日本では今年から官民連携での国産AI開発プロジェクトが進められる計画だが、韓国は一足先に2025年夏から同様の取り組みをすでに進めている。AIで世界3強国入りを掲げる韓国は政権を挙げてAI政策を強化しており、その一環で科学技術情報通信部(部は省に相当)が官民連携で国産AIモデル開発を進めるAIファウンデーションモデルプロジェクトを2025年夏から開始。
このプロジェクトではまず、選抜された5社のチームが2027年までに世界最高水準の国産AIモデル開発を進め、半年ごとの段階評価で1社ずつ振り落とし、最終的に2社に絞り込む形で参加事業者を競わせる。プロジェクトで開発したAIモデルは2026年上期にオープンソースを公開し、2026年中に世界トップ10レベル入りを目標に掲げる。

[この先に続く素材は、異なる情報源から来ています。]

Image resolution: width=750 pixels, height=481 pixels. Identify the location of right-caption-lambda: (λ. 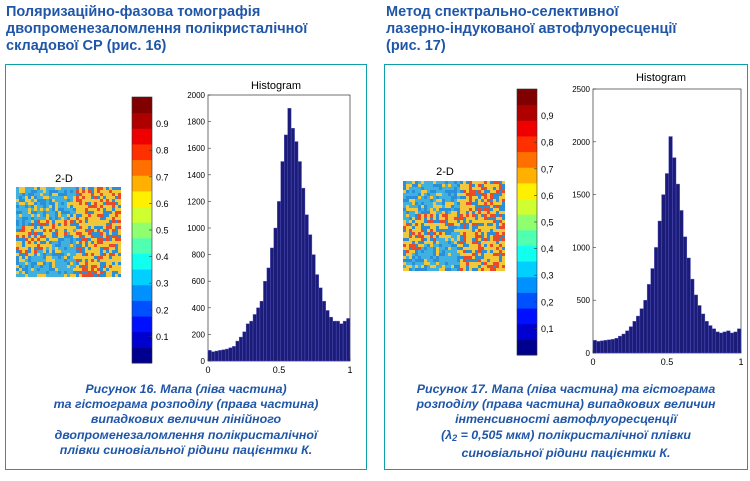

プロジェクト参加する5社の顔触れはNAVERクラウド、Upstage、SKテレコム、NC AI、LG AI研究院。参加企業は国家AI代表企業のメンツをかけて競争する。2025年末時点の成果評価がこのほど発表され、その結果、第一段階ステージを通過したのはLG AI研究院、Upstage、SKテレコムの3社となった。国の代表的なAI企業とも目されたNAVERの脱落理由は、同社のAIモデルが独自性基準を満たさなかったと判断されたことである。
今回落選したNAVERクラウドとNC AIを含め、新たに外部からの公募も含めて1社を追加選定する計画も発表された。これから追加する1社を含めて今後は4社が2026年上半期中に競い、第二段階評価のステージに進む。なお、現時点では、これまで落選した企業を含めて大企業は追加公募には及び腰であるという。大企業にとっては落選がAI企業としてのイメージダウンにつながる懸念から負担感も大きいようである。